REQUIRED ACTION: Your copy begins at the line with "Enable the 没有限制 checkbox" and runs through the end of the data below. Set down only those lines exactly, without pictures.

INPUT:
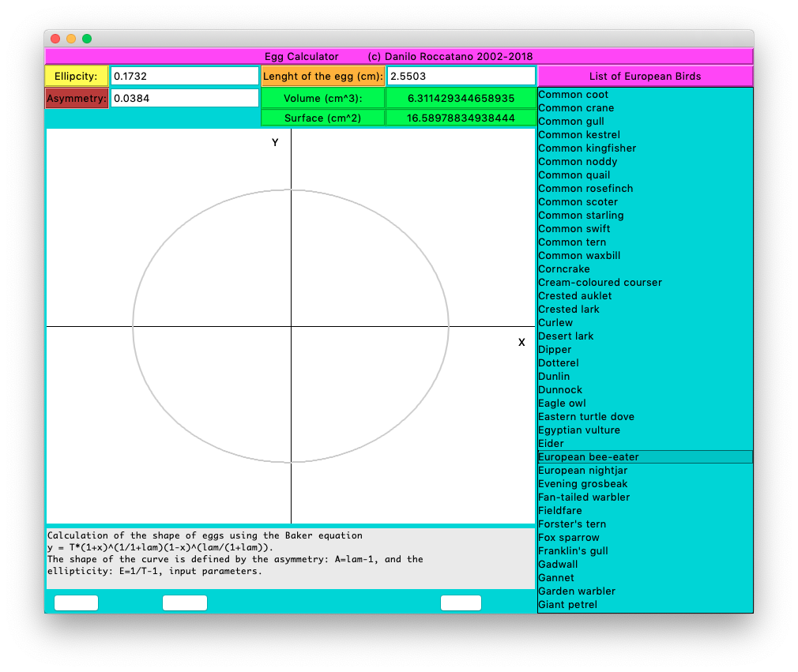
Task: Click the Volume value display
Action: 461,99
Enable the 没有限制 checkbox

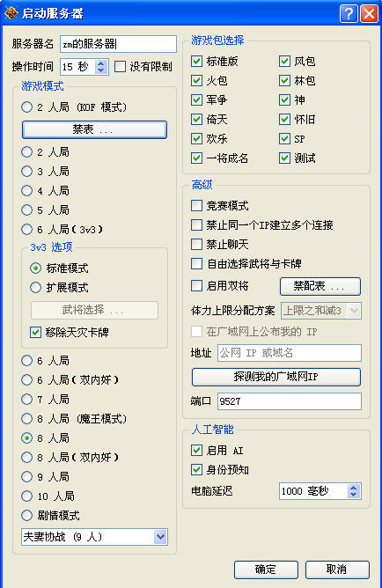[120, 67]
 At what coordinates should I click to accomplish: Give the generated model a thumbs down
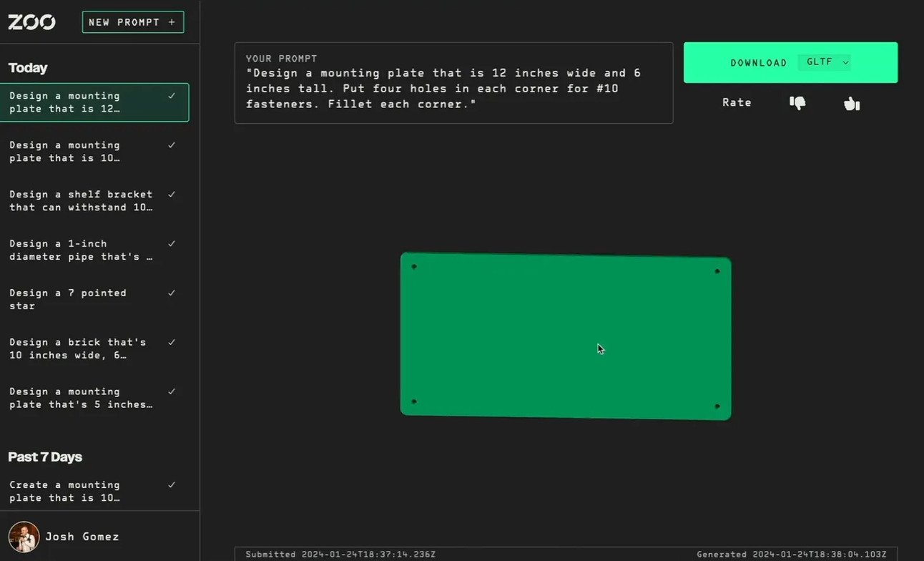[x=797, y=103]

OUTPUT OF THE TASK:
Enable the 没有限制 checkbox

[120, 67]
 At what coordinates should I click to accomplish: Give the generated model a thumbs down
[x=797, y=103]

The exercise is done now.